Tarefas do exercício:
1/ Imprima a parte do trecho que começa em "Setor ficará aquecido" e vai até "não falta vidro.".
2/ Segundo o trecho, quantas empresas fabricantes de vidro a Abividro reúne?
3/ Liste os setores que usam vidro e para os quais, conforme o trecho, não falta vidro.

Trecho:
::::::::

No setor de medicamentos, o Sindusfarma informa que não há falta de matéria-prima importada para os medicamentos, mas há problemas de fornecimento e aumento de preços de insumos nacionais, como o papelão para embalagens, que está em falta.
Setor ficará aquecido
A Abividro, associação que reúne as 17 empresas fabricantes de vidro do país, informa que não há falta de matéria-prima para a produção, mas sim de produtos como garrafas de cerveja e bebidas alcoólicas em geral e potes para geleias e compotas. Lucien Belmonte, presidente-executivo da entidade, observa que a demanda por esses produtos está mais aquecida que a oferta:
— Com a pandemia, as pessoas ficaram mais casa, o consumo cresceu e houve descasamento entre demanda e oferta de garrafas e potes. Para outros setores que usam vidro, como cosméticos, indústria automobilística e construção civil, não falta vidro.

::::::::

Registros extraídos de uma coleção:
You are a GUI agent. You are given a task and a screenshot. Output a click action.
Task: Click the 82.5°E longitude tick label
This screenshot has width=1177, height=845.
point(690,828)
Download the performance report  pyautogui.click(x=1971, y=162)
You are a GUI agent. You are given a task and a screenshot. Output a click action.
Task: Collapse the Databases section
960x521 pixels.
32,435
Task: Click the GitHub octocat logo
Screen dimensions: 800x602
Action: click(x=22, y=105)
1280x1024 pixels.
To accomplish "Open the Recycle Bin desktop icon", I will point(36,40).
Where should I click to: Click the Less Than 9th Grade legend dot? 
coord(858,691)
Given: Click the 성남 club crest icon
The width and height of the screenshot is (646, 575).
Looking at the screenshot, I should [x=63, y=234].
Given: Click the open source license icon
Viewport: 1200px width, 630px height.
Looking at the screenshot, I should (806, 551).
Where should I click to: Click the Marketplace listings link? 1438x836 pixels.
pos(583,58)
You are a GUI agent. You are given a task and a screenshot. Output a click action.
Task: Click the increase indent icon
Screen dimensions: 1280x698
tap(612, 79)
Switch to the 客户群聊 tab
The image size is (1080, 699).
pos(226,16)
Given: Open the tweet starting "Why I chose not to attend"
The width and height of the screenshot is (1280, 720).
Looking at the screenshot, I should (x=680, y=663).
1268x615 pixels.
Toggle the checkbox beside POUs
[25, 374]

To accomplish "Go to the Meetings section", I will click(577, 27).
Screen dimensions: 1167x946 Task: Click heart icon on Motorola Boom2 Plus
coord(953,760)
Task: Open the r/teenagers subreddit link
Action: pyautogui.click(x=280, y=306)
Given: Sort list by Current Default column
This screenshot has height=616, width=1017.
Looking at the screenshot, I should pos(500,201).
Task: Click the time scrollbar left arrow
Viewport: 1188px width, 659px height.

::::::::

Respostas das tarefas:
1/
Setor ficará aquecido
A Abividro, associação que reúne as 17 empresas fabricantes de vidro do país, informa que não há falta de matéria-prima para a produção, mas sim de produtos como garrafas de cerveja e bebidas alcoólicas em geral e potes para geleias e compotas. Lucien Belmonte, presidente-executivo da entidade, observa que a demanda por esses produtos está mais aquecida que a oferta:
— Com a pandemia, as pessoas ficaram mais casa, o consumo cresceu e houve descasamento entre demanda e oferta de garrafas e potes. Para outros setores que usam vidro, como cosméticos, indústria automobilística e construção civil, não falta vidro.

2/ 17 empresas.

3/ Cosméticos, indústria automobilística e construção civil.